We said that the expected wealth of the casino at the stopping time is the same as the initial wealth. This is guaranteed by Doob’s optional stopping theorem, which states that under certain conditions, the expected value of a martingale at the stopping time is equal to its expected initial value.

Theorem: (Doob’s optional stopping theorem) Let $ X_n$ be a martingale stopped at step $ T$, and suppose one of the following three conditions hold:

  1. The stopping time $ T$ is almost surely bounded by some constant;
  2. The stopping time $ T$ is almost surely finite and every step of the stopped martingale $ X_n$ is almost surely bounded by some constant; or
  3. The expected stopping time $ E(T)$ is finite and the absolute value of the martingale increments $ |X_n-X_{n-1}|$ are almost surely bounded by a constant.

Then $ E(X_T) = E(X_0).$

We omit the proof because it requires measure theory, but the interested reader can see it in these notes.

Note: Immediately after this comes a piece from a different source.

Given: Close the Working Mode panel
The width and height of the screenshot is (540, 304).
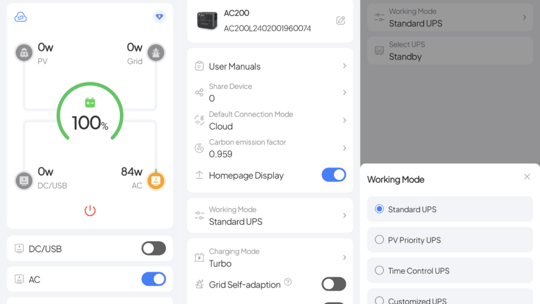Looking at the screenshot, I should pyautogui.click(x=527, y=177).
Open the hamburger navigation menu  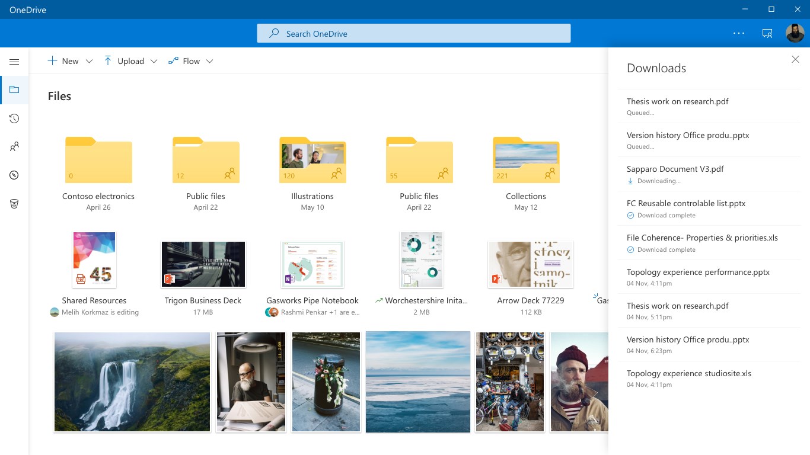(14, 62)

For applications, (1) and (2) are the trivial cases. In the ABRACADABRA problem, the third condition holds: the expected stopping time is finite (in fact, we showed using the geometric distribution that it is less than $ 26^{12}$) and the absolute value of a martingale increment is either 1 or a net payoff which is bounded by $ 26^{11}+26^4+26$. This shows that our solution is indeed correct.

Gambler’s Ruin

Another famous application of martingales is the gambler’s ruin problem. This problem models the following game: there are two players, the first player has $ a$ dollars, the second player has $ b$ dollars. In each round they toss a coin and the loser gives one dollar to the winner. The game ends when one of the players runs out of money. There are two obvious questions: (1) what is the probability that the first player wins and (2) how long will the game take in expectation?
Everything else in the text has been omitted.